Dataset entries
########
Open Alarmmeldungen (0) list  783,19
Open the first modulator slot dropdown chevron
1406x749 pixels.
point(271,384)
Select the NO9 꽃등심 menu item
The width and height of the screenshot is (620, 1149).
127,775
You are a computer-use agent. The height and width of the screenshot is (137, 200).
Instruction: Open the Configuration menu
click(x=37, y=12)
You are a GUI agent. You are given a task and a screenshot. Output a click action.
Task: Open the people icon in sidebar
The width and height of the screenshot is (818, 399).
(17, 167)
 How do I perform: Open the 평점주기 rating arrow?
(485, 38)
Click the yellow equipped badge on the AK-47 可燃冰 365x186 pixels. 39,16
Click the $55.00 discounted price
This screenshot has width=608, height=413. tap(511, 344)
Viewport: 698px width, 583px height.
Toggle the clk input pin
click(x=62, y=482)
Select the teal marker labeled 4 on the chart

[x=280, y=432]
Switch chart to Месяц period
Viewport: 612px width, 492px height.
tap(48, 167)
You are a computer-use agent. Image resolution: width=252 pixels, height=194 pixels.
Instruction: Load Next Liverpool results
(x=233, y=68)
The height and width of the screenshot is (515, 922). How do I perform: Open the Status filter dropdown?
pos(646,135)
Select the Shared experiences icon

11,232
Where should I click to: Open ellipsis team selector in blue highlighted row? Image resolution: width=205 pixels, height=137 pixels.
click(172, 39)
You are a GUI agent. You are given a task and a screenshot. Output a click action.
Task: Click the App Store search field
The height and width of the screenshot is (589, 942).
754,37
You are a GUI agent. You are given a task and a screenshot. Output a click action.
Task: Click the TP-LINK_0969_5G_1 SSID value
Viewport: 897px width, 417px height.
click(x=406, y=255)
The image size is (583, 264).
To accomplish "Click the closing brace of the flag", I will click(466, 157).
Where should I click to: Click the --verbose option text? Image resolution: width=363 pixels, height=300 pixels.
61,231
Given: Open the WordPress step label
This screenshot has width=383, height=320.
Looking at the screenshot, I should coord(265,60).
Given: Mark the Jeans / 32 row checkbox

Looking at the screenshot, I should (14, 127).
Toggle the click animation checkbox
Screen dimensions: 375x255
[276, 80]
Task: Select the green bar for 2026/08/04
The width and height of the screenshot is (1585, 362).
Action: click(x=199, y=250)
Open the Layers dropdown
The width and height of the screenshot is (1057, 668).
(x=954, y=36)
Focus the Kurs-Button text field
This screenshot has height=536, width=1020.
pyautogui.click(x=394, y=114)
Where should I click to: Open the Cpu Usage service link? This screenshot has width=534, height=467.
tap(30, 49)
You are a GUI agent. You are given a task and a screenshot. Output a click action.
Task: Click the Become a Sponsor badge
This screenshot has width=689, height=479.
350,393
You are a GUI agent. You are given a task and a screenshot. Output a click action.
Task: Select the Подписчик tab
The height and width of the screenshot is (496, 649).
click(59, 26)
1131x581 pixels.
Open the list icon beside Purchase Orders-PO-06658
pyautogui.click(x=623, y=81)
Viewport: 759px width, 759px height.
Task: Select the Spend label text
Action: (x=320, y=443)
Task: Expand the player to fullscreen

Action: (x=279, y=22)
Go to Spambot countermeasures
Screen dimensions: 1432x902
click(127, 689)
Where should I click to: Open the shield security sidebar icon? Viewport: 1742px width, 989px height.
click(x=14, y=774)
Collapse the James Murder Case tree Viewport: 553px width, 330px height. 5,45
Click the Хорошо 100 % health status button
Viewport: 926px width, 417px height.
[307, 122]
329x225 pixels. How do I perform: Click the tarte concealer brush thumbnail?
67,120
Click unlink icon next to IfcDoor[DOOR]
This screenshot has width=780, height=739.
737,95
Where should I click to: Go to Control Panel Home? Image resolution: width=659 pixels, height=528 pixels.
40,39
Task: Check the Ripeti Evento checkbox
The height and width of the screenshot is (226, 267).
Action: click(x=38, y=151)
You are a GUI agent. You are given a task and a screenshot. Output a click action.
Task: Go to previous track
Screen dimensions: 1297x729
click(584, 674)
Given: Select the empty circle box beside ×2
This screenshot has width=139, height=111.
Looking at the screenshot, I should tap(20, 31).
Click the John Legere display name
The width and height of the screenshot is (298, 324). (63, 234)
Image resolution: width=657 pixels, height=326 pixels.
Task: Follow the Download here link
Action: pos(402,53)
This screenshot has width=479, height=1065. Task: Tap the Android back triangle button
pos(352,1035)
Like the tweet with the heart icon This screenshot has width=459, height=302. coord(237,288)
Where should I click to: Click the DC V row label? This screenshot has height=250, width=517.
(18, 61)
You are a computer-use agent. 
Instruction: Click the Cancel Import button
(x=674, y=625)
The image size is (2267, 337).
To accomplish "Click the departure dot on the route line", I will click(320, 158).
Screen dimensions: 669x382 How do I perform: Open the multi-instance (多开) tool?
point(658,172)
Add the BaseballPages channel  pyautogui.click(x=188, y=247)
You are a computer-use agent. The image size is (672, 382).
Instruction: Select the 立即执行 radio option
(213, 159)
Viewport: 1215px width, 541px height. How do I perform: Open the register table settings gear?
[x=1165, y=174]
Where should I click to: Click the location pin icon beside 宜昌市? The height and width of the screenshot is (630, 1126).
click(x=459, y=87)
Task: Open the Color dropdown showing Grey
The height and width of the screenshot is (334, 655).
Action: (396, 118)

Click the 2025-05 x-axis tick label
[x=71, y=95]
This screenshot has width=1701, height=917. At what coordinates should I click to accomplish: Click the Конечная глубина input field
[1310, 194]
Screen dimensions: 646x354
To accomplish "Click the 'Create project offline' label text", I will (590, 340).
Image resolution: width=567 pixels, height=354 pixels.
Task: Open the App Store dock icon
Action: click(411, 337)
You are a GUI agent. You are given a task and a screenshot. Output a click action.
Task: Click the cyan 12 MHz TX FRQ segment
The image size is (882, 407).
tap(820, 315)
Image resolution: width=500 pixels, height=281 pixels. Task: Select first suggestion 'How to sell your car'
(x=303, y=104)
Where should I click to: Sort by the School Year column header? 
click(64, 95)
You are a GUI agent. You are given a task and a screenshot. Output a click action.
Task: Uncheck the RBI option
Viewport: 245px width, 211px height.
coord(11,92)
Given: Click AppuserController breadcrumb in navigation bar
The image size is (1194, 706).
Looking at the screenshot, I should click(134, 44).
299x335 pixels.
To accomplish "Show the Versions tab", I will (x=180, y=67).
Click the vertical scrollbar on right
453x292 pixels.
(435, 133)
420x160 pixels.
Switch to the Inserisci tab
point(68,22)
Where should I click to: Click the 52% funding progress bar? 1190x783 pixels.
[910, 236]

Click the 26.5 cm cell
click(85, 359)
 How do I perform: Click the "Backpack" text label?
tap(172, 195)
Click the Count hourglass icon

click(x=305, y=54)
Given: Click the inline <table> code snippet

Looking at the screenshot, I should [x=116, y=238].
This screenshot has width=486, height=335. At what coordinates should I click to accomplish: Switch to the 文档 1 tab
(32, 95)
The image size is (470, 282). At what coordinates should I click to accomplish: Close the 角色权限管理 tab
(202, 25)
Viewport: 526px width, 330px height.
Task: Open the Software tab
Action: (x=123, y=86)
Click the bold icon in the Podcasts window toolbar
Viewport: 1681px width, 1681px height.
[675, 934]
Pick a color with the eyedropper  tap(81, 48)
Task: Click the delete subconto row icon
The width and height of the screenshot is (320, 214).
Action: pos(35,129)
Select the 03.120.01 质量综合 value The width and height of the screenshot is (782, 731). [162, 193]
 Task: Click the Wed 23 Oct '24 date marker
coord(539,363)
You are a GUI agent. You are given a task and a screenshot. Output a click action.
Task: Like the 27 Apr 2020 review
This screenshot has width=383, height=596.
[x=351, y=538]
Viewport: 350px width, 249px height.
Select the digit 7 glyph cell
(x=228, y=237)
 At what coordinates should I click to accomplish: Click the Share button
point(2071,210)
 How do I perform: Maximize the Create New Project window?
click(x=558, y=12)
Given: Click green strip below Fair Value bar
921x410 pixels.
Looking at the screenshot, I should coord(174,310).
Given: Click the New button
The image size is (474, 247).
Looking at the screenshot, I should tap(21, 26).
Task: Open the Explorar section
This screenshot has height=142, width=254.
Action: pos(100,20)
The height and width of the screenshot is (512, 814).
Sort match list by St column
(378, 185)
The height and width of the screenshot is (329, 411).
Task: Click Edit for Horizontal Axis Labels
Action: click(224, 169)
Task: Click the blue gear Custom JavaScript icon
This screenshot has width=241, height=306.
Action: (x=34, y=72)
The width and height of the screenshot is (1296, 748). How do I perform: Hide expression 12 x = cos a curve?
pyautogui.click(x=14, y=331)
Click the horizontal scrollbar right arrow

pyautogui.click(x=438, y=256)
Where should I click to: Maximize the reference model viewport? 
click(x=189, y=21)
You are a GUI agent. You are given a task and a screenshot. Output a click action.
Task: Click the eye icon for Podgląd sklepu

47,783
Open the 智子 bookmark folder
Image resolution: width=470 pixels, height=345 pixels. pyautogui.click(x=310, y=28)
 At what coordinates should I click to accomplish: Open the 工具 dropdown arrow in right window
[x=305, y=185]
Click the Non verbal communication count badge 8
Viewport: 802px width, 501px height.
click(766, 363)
########
> _WHAT TO WORK ON_
Please rewrite the lines from the line with "The image size is (2267, 337)." to the line with "Add the BaseballPages", replacing "departure" with "arrival" and keeping everything else the same.

> _RESPONSE TO THIS TASK_
The image size is (2267, 337).
To accomplish "Click the arrival dot on the route line", I will click(320, 158).
Screen dimensions: 669x382 How do I perform: Open the multi-instance (多开) tool?
point(658,172)
Add the BaseballPages channel  pyautogui.click(x=188, y=247)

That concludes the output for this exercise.